The false-positive divide
The second reliability requirement, no false positives, does not fail the same way across schemes, and the split is architectural. A cryptographically bound provenance signal, which verifies a digital signature over a content hash, can push its false-match rate down to the signature’s own security level, near 2^-128, but it degrades with no grace at all: any edit to the bound asset makes verification fail outright. The detector-based neural schemes above sit near a 10^-6 false-positive rate by default (Yang, Zeng & Chen, 2024) and degrade more softly. That gap is not a footnote. Legal-grade attribution, where a false accusation is unacceptable, belongs to the cryptographic family, while soft platform flagging can live with the neural family. A reliability claim that does not say which family it comes from is underspecified.
What “reliable” actually means
The vendors draw the line in the same place. Google DeepMind frames SynthID’s goal as making black-box attacks “computationally infeasible at scale”, not defeating “a determined white-box adversary” (Gowal, Bunel & Stimberg, 2025).
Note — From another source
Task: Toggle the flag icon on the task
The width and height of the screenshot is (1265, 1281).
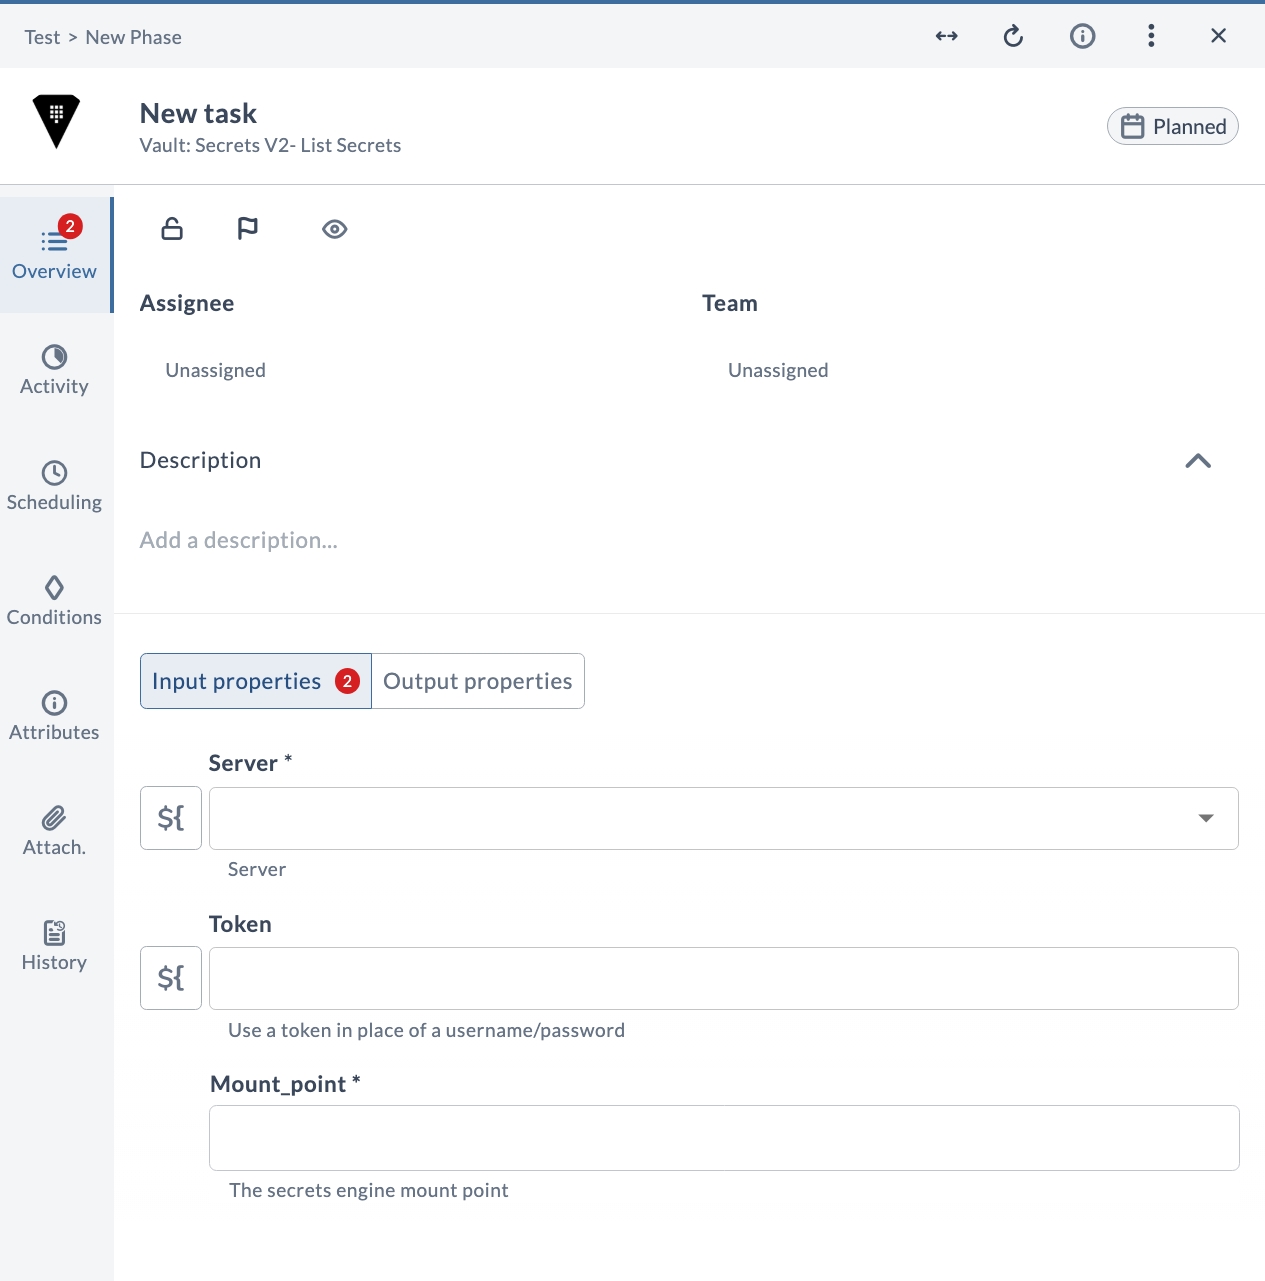Action: click(247, 229)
Read carefully, that is a reliability claim scoped to scale and to non-experts, not a claim of tamper-resistance. The conclusion is that “reliable” is not one number. A watermark is reliable enough to flag and to deter at population scale, and unreliable as courtroom-grade proof against anyone willing to spend an hour and a GPU. Reliability, in the end, is a statement about who the adversary is, not a fixed property of the mark. Whether a given mark can actually be stripped is the subject of the companion review, can AI watermarks be removed?; this review is image-focused, with the voice version of the same reliability question in are voice watermarks reliable?; and the full cross-scheme picture across image and audio sits in the pillar, do content watermarks actually work?.
Sources
- An, Ding, Rabbani (2024). WAVES: Benchmarking the Robustness of Image Watermarks. ICML.
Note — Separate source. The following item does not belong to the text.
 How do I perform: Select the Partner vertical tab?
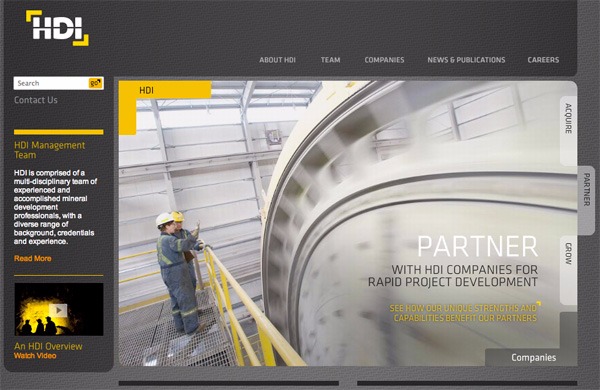click(586, 189)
- Gowal, Bunel, Stimberg (2025). SynthID-Image: Image Watermarking at Internet Scale. Google DeepMind.
- Wen, Kirchenbauer, Geiping (2023). Tree-Ring Watermarks: Fingerprints for Diffusion Images that are Invisible and Robust. NeurIPS.
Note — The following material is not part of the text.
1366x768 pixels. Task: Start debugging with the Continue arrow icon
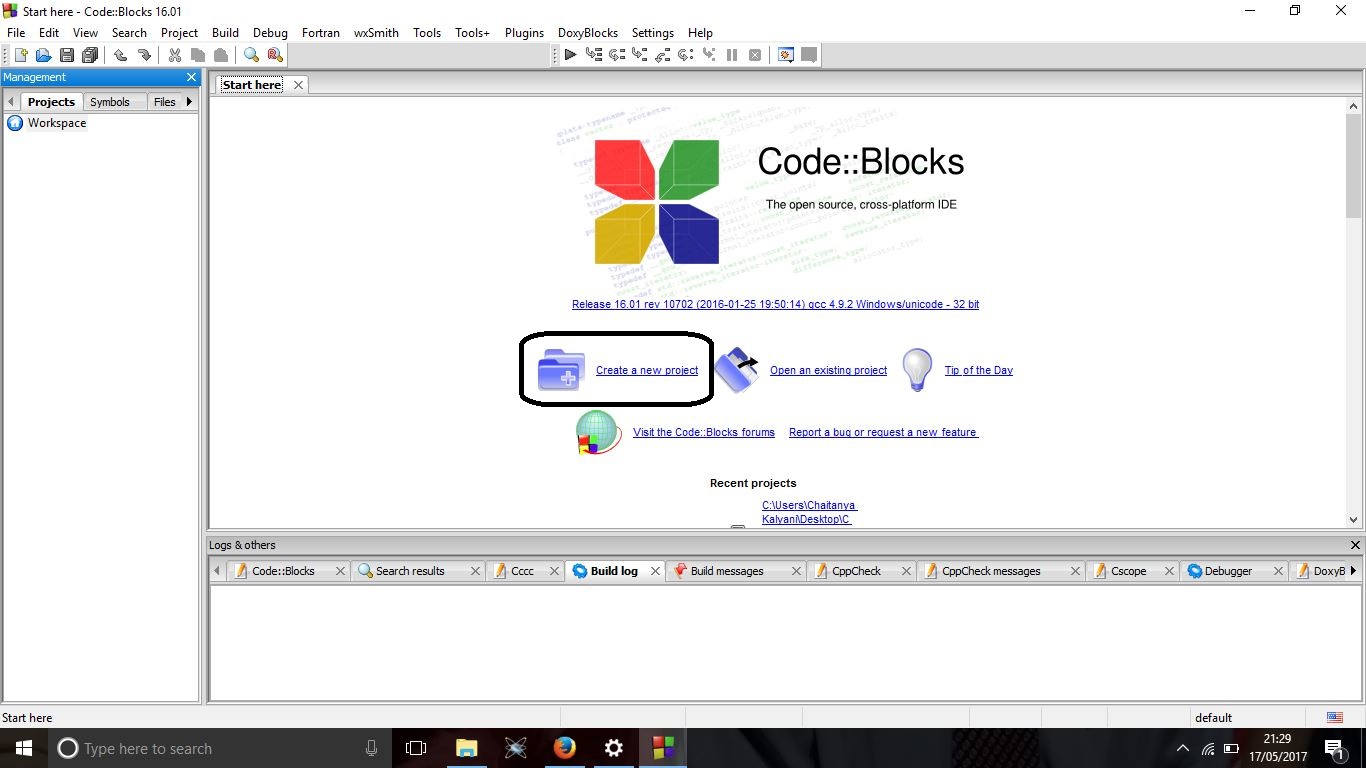click(x=571, y=55)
- Yang, Zeng, Chen (2024). Gaussian Shading: Provable Performance-Lossless Image Watermarking for Diffusion Models. CVPR.
- Zhao, Zhang, Wang (2024). Invisible Image Watermarks Are Provably Removable Using Generative AI. NeurIPS.
- Lukas, Diaa, Fenaux (2024). Leveraging Optimization for Adaptive Attacks on Image Watermarks. ICLR.
- Saberi, Sadasivan, Rezaei (2024). Robustness of AI-Image Detectors: Fundamental Limits and Practical Attacks. ICLR.
- Hu, Jiang, Guo (2024). Stable Signature is Unstable: Removing Image Watermark from Diffusion Models.
- Dong, Shuai, Ba (2025). WMCopier: Forging Invisible Image Watermarks onto Arbitrary Images.